What We Know About the Settlement Terms So Far

The proposed settlement covers three of the major class action lawsuits brought against the NCAA: House v. NCAA, Hubbard v. NCAA, and Carter v. NCAA. The full terms of the settlement have not yet been disclosed but the agreement reportedly calls for member conferences and the NCAA to pay $2.77 billion to more than 14,000 former and current student-athletes over ten years beginning as early as fall 2025 as damages for lost opportunities to enter into endorsement deals and share in media revenue.3 The funds to cover the settlement will largely come from the Power Five schools, as well as from NCAA reserve funds and insurance payouts.4 In addition, the settlement would introduce a going-forward compensation model allowing schools to share revenue with student-athletes. The compensation model allows—but does not require—schools to earmark an anticipated amount of $20 to 22 million5 in revenue per year to share with student-athletes, and schools would decide how that money is distributed among sports programs.6 The anticipated revenue terms include a ten-year escalator on the revenue-sharing cap, with 4% increases in years one through three, and a re-evaluation of the revenue sharing model in year four.7 Scholarship costs for schools will be in addition to revenue sharing, and scholarship caps will be replaced with new roster size restrictions.8

What the Settlement Terms Do Not Cover

The recent settlement proposal covers three antitrust lawsuits brought against the NCAA; however, there are a number of antitrust lawsuits that remain pending, including lawsuits that target the NCAA’s policies and rules on issues such as revenue sharing, transfer eligibility, recruitment-related compensation, prize money at non-NCAA events, employment status of student-athletes, Title IX, and immigration.

Revenue Sharing.

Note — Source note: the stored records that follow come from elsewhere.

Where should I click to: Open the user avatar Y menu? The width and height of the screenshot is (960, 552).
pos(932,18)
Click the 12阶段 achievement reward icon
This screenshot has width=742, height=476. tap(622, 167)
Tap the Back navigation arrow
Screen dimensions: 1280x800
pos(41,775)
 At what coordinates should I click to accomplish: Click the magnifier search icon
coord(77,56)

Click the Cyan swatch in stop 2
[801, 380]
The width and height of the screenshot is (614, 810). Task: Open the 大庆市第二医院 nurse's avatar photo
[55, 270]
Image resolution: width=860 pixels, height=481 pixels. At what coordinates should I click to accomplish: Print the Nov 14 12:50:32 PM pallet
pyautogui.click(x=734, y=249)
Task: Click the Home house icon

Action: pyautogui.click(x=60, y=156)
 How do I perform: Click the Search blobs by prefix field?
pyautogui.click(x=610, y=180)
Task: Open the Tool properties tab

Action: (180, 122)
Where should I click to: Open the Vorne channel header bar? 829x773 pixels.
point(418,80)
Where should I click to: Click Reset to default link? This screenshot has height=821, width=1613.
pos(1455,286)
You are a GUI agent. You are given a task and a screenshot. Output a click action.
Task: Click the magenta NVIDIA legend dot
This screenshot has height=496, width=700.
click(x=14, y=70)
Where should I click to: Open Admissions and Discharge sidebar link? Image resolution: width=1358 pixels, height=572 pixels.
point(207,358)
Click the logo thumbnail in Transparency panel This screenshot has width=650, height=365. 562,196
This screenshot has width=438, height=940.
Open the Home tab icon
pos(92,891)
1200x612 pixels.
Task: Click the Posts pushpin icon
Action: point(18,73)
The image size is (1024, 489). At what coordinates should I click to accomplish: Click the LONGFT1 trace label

Despite the NCAA’s attempts to bring the case under the House settlement, a U.S. District Court judge ruled on May 23, 2024 that the Fontenot v. NCAA case would remain in Colorado and proceed outside of the House settlement.9 The lawsuit alleges that the NCAA’s rules prohibiting athletes from receiving compensation from schools and conferences violate Section 1 of the Sherman Act by restraining competition, and is broader than the House case, which focuses on name, image and likeness (“NIL”) compensation.10

Transfer Eligibility. Several state attorneys general and the U.S. Department of Justice (“DOJ”) have challenged the NCAA’s multi-time transfer eligibility rule as an unlawful restraint of trade in violation of Section 1 of the Sherman Act.11 The NCAA ratified a revised transfer eligibility rule in 2021 by permitting student-athletes to transfer once between NCAA member institutions and maintain their eligibility. The revised rule, however, still requires student-athletes to sit out one year in residence and forego a season of eligibility if they transfer multiple times between NCAA schools. The plaintiff states and the DOJ allege that the rule unlawfully restrains athletes and hinders their ability to sell their NIL rights and control their education.12 In December 2023, U.S. District Judge John Preston Bailey enjoined the NCAA from enforcing the transfer eligibility rule,13 and in April 2024, the NCAA amended the rule to allow student-athletes to become immediately eligible to play as long as they meet academic eligibility requirements.14 On May 30, 2024, a proposed entry of consent judgment and permanent injunction was filed jointly by the plaintiff states and the NCAA, pursuant to which the NCAA would be permanently enjoined from (a) enforcing the transfer eligibility rule, (b) enforcing the rule of restitution (which allows the NCAA to retroactively take retaliatory action against student-athletes and schools for past conduct), (c) taking any action to retaliate against Division I member schools for conduct relating to the transfer eligibility rule, and (d) retaliating against student-athletes that transferred between NCAA member schools.15 It also states the NCAA would provide an additional year of eligibility to any Division I student-athlete who was deemed ineligible to compete for a season or any portion of a season of competition occurring during or since the 2019 to 2020 academic year because of the transfer eligibility rule, so long as the student-athlete meets certain requirements.16 The proposed entry of judgment remains subject to the approval of Judge Bailey.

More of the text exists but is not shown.